Kedua daerah yang menjadi proyek panas bumi ini kelak merupakan daerah penghasil Energy Listrik terbesar. Pembangkit Listrik Tenaga Panas Bumi (PLTP) yang ada menjadi tangguh dikarenakan adanya hutan kawasan yang terjaga baik, terhindar dari perambahan. Merupakan energy baru dan terbarukan, serta akrab lingkungan karena uap yang dihasilkan merupakan proses pemanasan air oleh magma didalam perut bumi. Dan sejak Agustus 2019 PT PGE telah membuktikan kiprahnya dengan memproduksi listrik tahap 1 sebesar 55 MW, akan disusul PT SERD tahun 2021 insyaAllah dengan produksi listrik tahap awal 92 MW yang tentu saja nantinya akan terus berlanjut dengan tahap-tahap produksi berikutnya.
Itulah pesan penting yang disampaikan berulang-ulang oleh Bupati Muara Enim sejak Kalamudin Jinab (alm), diteruskan Muzakir Sai Sohar hingga Plt. Bupati H.Juarsah : agar warga masyarakat membantu dan jangan mengganggu kelancaran proyek panas bumi ini.
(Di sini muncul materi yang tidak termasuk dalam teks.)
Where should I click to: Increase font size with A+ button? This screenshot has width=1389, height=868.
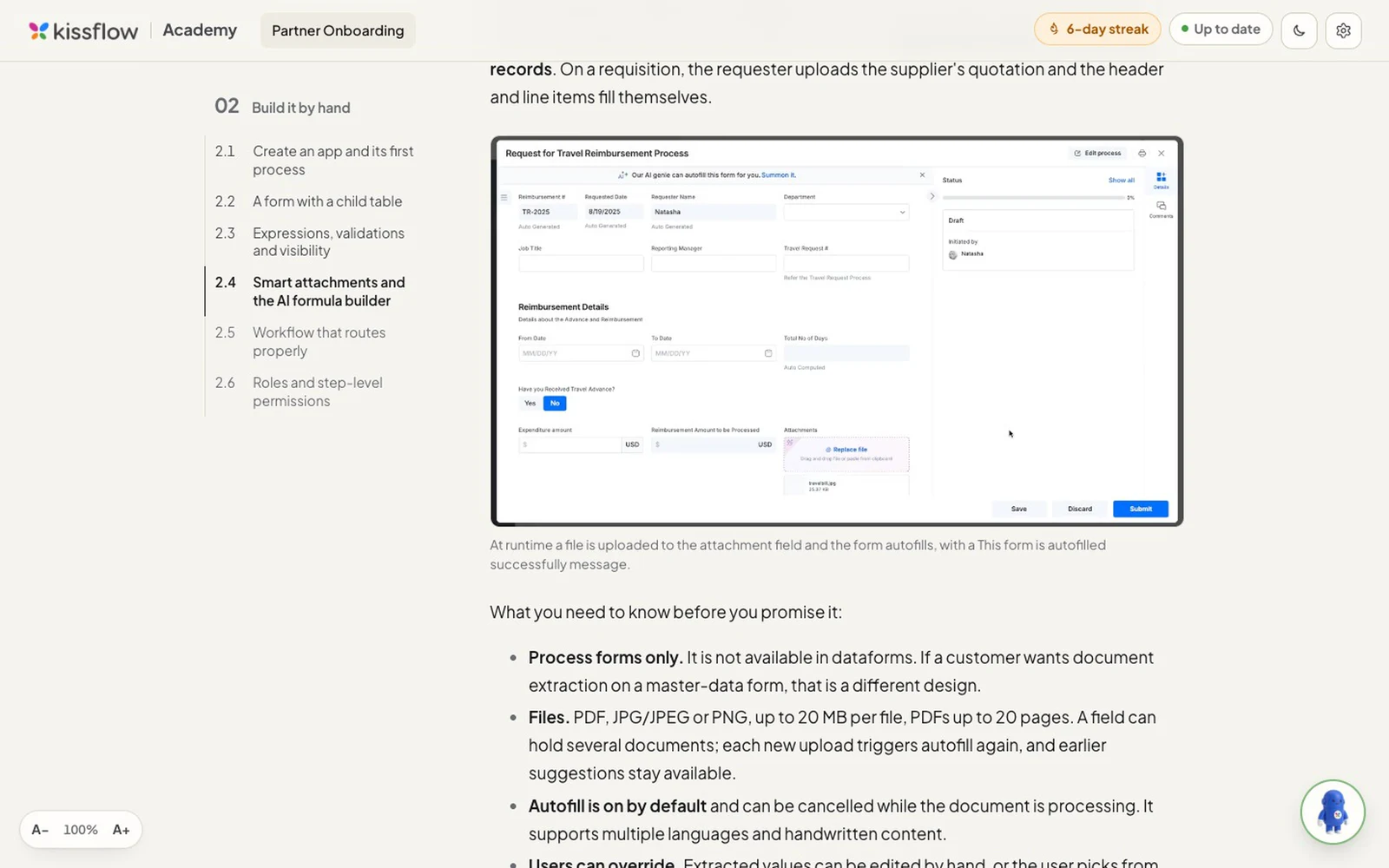click(x=121, y=830)
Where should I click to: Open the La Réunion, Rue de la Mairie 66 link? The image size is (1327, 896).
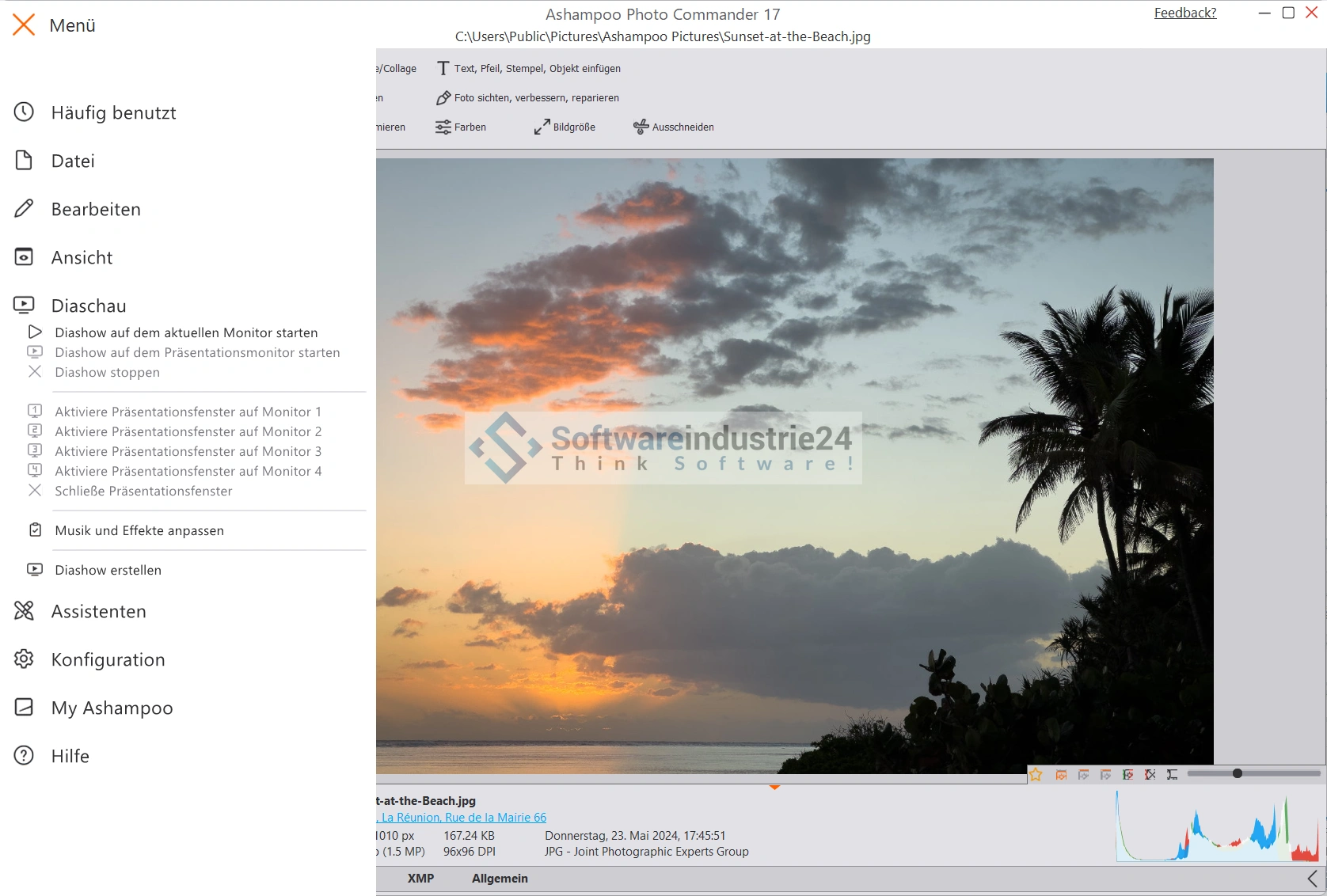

Karena beliau tahu persis bahwa Proyek Vital Nasional (provitnas) seperti panas bumi ini harus didukung sepenuhnya dan telah menjadi keharusan bagi segenap stakeholder memberikan jaminan agar kegiatan proyek berjalan baik dan lancar.
Terlebih lagi kewajiban ini tertuang didalam Kepres No.63 tahun 2004 tentang Pengamanan Objek Vital Nasional yang bertitik berat kepada pencegahan potensi gangguannya. Karena adanya proyek investasi semacam PLTP ini tentu penyerapan tenaga kerja lokal cukup banyak. Terutama SDM yang ada di desa-desa kecamatan terdekat SDU, Kota Agung dan Dempo Selatan dalam kurun waktu 2018 – 2020 saja lebih dari 800 orang bekerja di proyek.
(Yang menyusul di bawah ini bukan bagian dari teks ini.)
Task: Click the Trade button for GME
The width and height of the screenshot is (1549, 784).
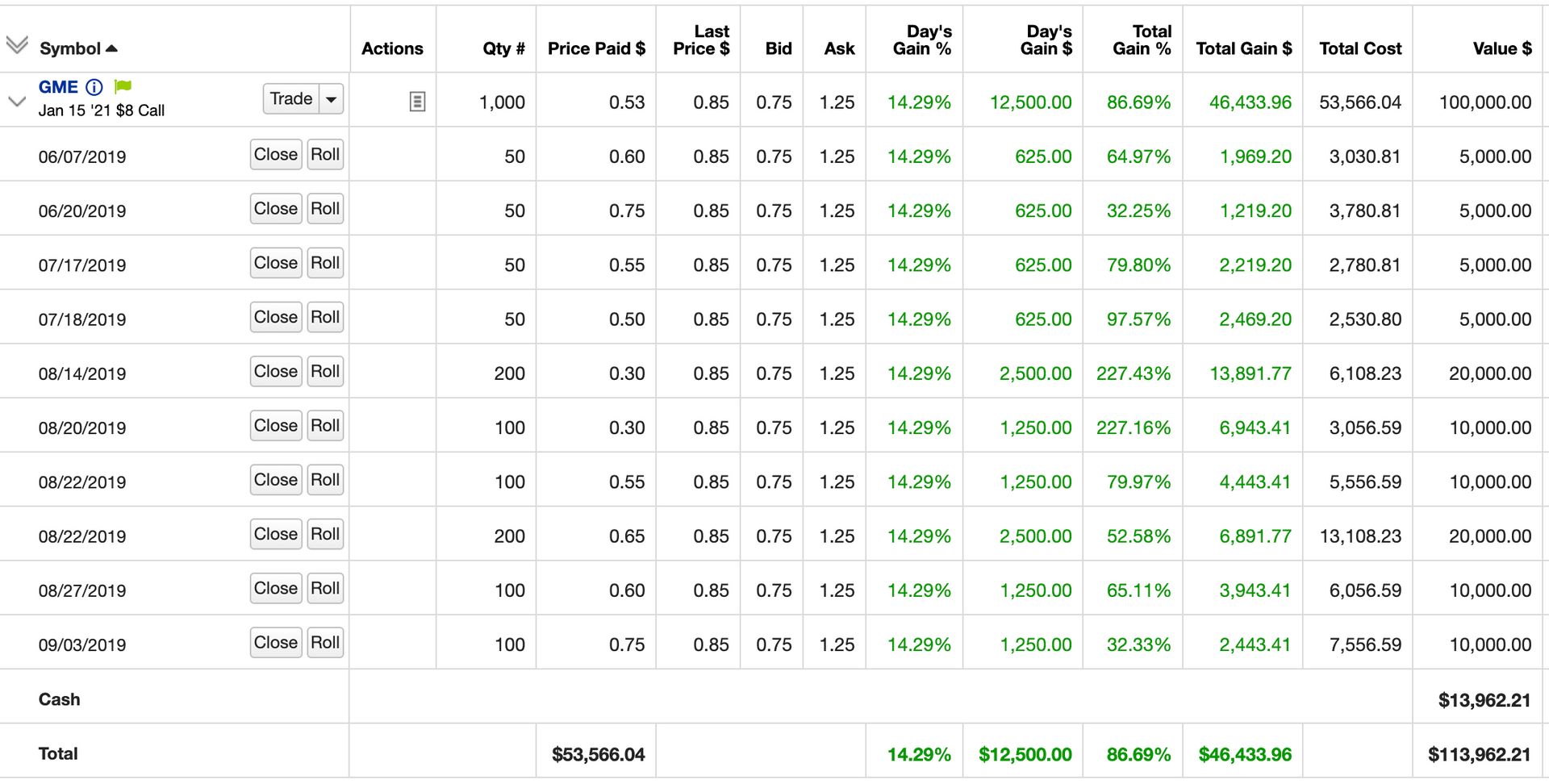Action: [x=291, y=99]
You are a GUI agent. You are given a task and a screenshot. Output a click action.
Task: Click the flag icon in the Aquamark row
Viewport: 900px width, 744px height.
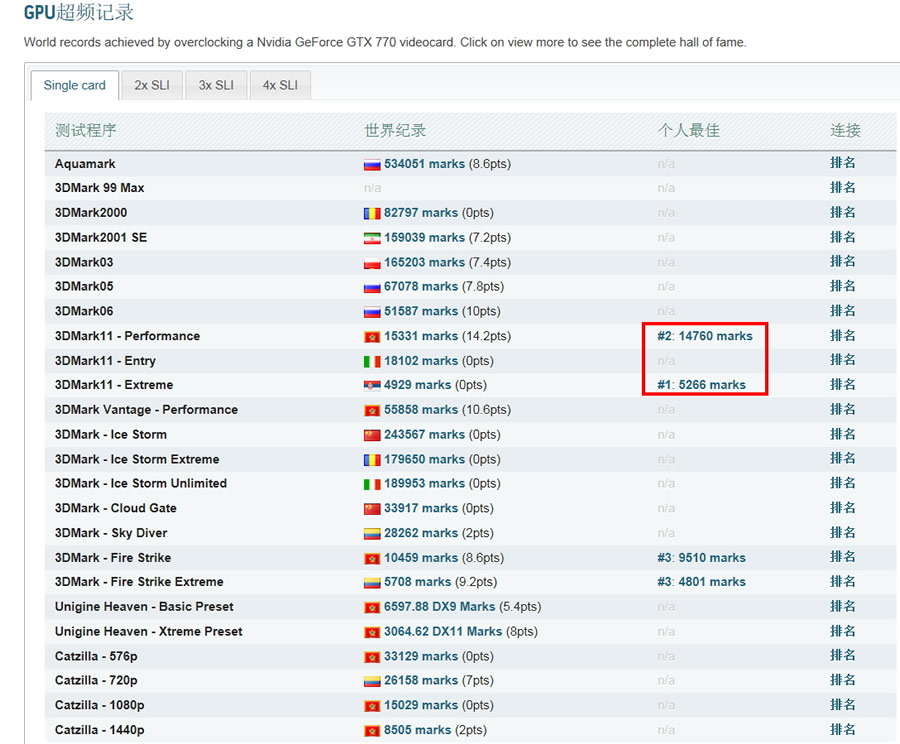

Kemajuan ekonomi masyarakat desa/kecamatan bertambah dan lebih terlihat nyata dengan meningkatnya perputaran uang dari sumber penghasil pekerja, sewa rumah, kegiatan kuliner warga, konpensasi kebun dan berbagai aspek ekonomi lainnya ikut bertambah dan berputar (added value).
Untuk kegiatan Panas Bumi itu telah ada UU yang menaunginya yakni UU No.27 tahun 2003 yang diperkuat lagi dengan UU No.21 tahun 2014 bahwa, gangguan dan rintangan terhadap kegiatan proyek Panas Bumi (produksi tidak langsung seperti PLTP) yang dilakukan oleh seseorang atau sekelompok orang dapat dikenakan sanksi pidana 7 tahun kurungan dan pidana denda 70 M (pasal 74).
Sebaliknya, jika proyek panas bumi ini berjalan baik dan lancar sehingga berhasil memproduksi listrik yang diharapkan maka sesuai UU tersebut diatas menjamin income daerah (selain pajak) akan memperoleh pula Penghasilan Negara Bukan Pajak (PNBP) yang akan dibagikan kepada Pemerintah Pusat 20%, Pemda Provinsi 16 %, Kabupaten/Kota penghasil 32% dan sisanya 32% untuk Kabupaten/Kota tetangga (pasal 30).
Dengan demikian, tentu pesan-pesan Bupati yang selalu disampaikan berulang-ulang disetiap kesempatan semata-mata ingin mewujudkan pembangunandaerah bagi kesejahteraan masyarakatnya. Ayo bantu, jangan ganggu !!. Kalau tidak kita siapa lagi, kalau tidak sekarang kapan lagi.